In the material below, the line holding "Task: Switch to the 首页 navigation tab" and every line after it should be reproduced exactly, please, with pictures omitted.

━━━━━━━━━━━━━━━━━━━━

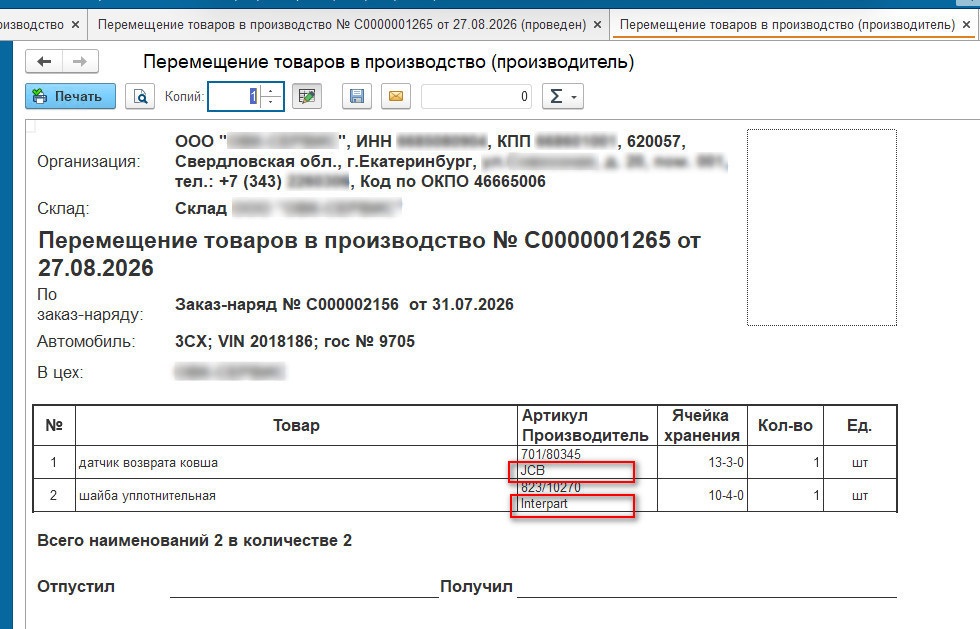Click the storage cell 13-3-0
Screen dimensions: 980x629
point(702,463)
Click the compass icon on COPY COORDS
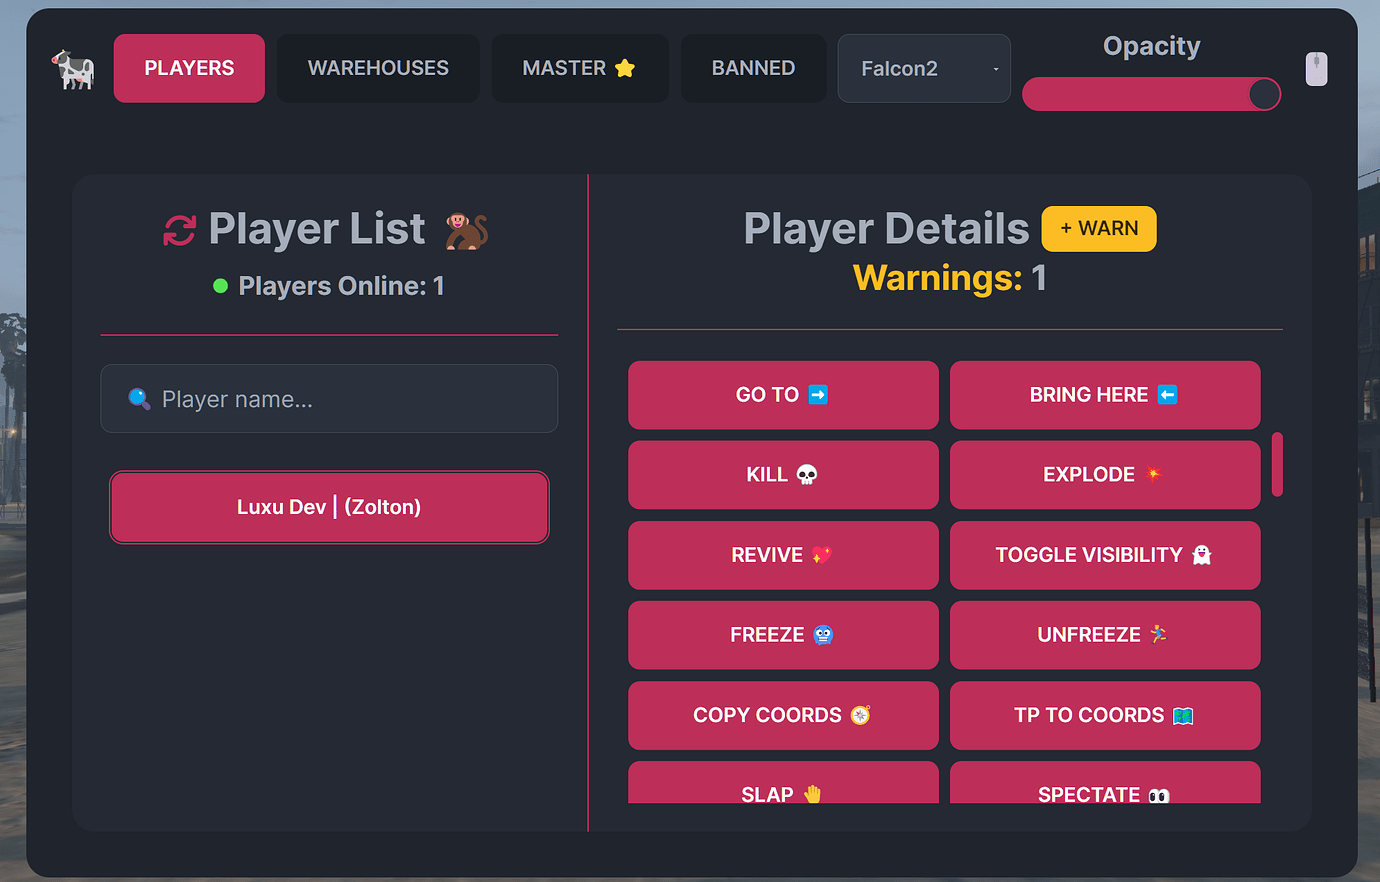This screenshot has width=1380, height=882. 857,715
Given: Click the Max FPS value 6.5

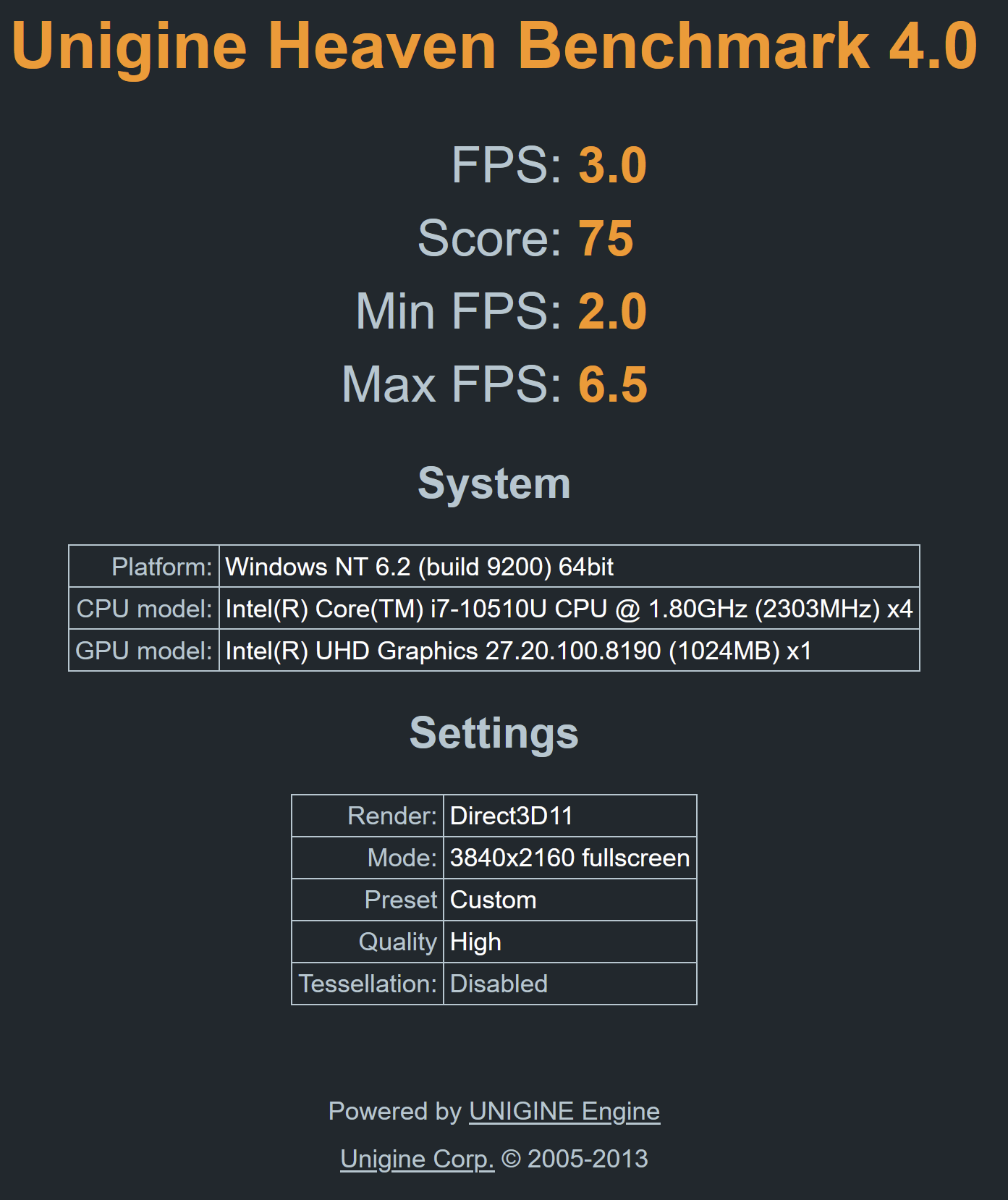Looking at the screenshot, I should (x=612, y=385).
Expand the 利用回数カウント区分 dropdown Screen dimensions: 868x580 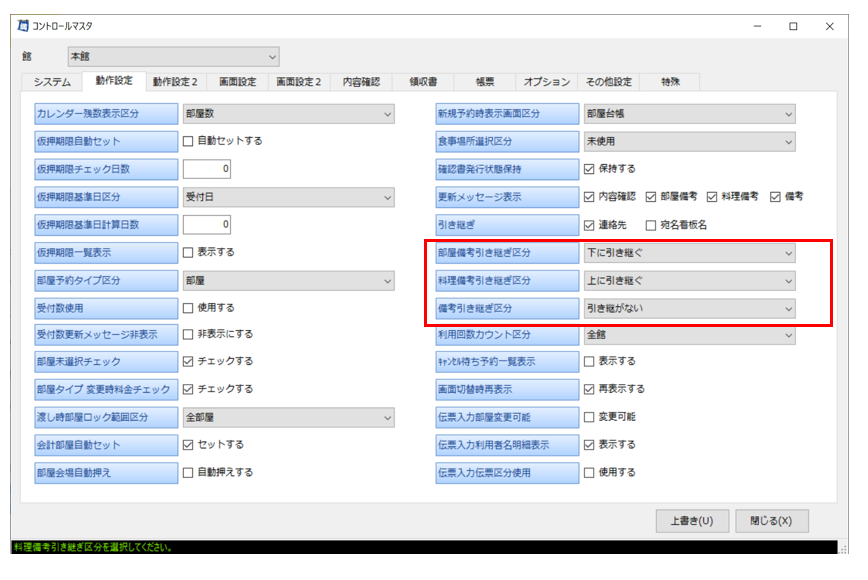pos(689,335)
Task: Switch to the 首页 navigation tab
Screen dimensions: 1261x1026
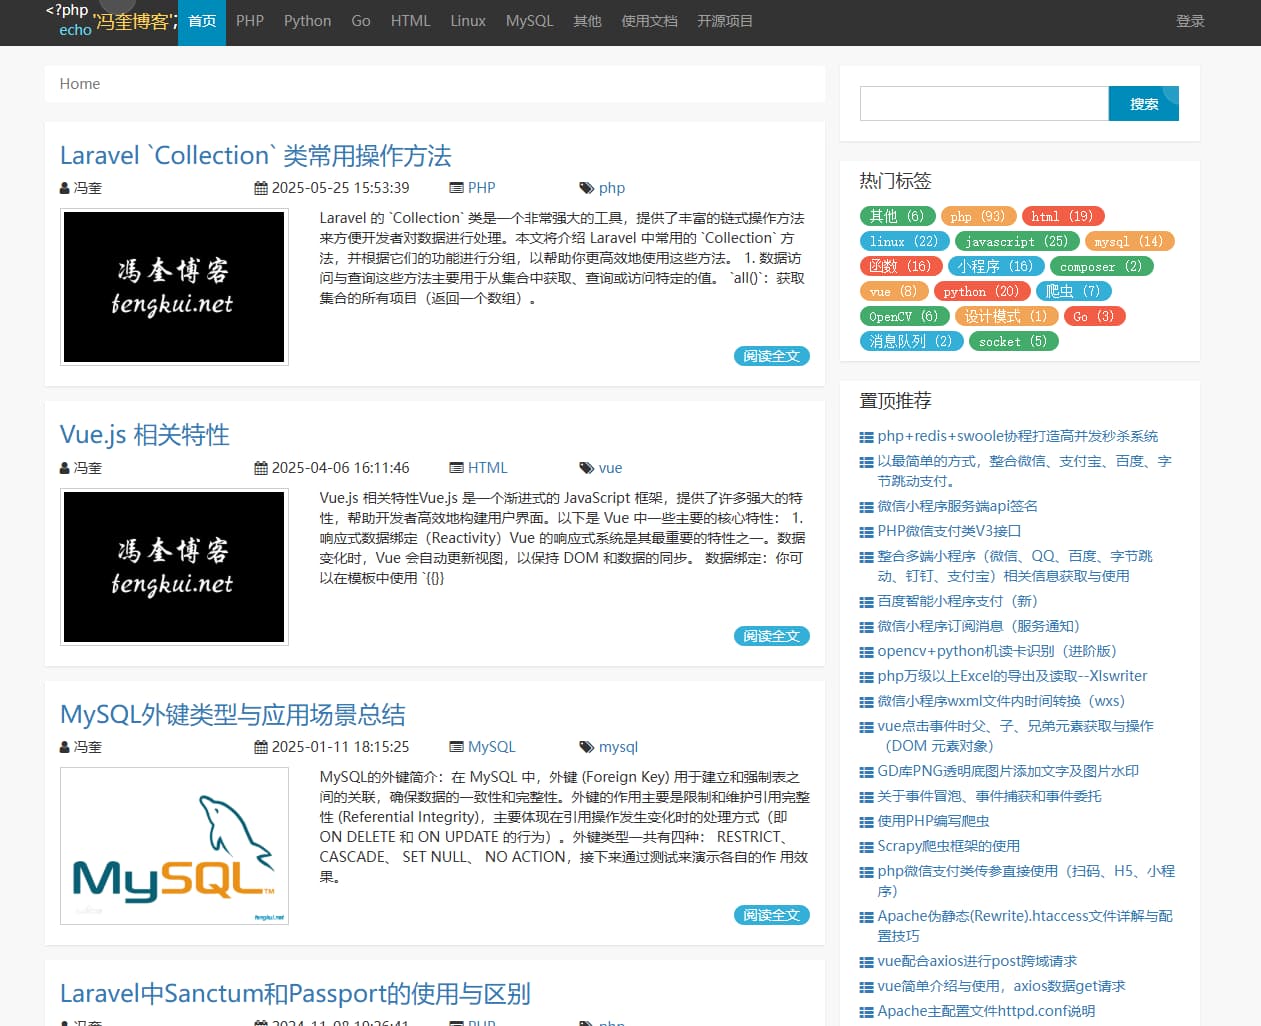Action: tap(202, 21)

━━━━━━━━━━━━━━━━━━━━

-- Expected answer --
Task: Switch to the 首页 navigation tab
Screen dimensions: 1261x1026
Action: tap(202, 21)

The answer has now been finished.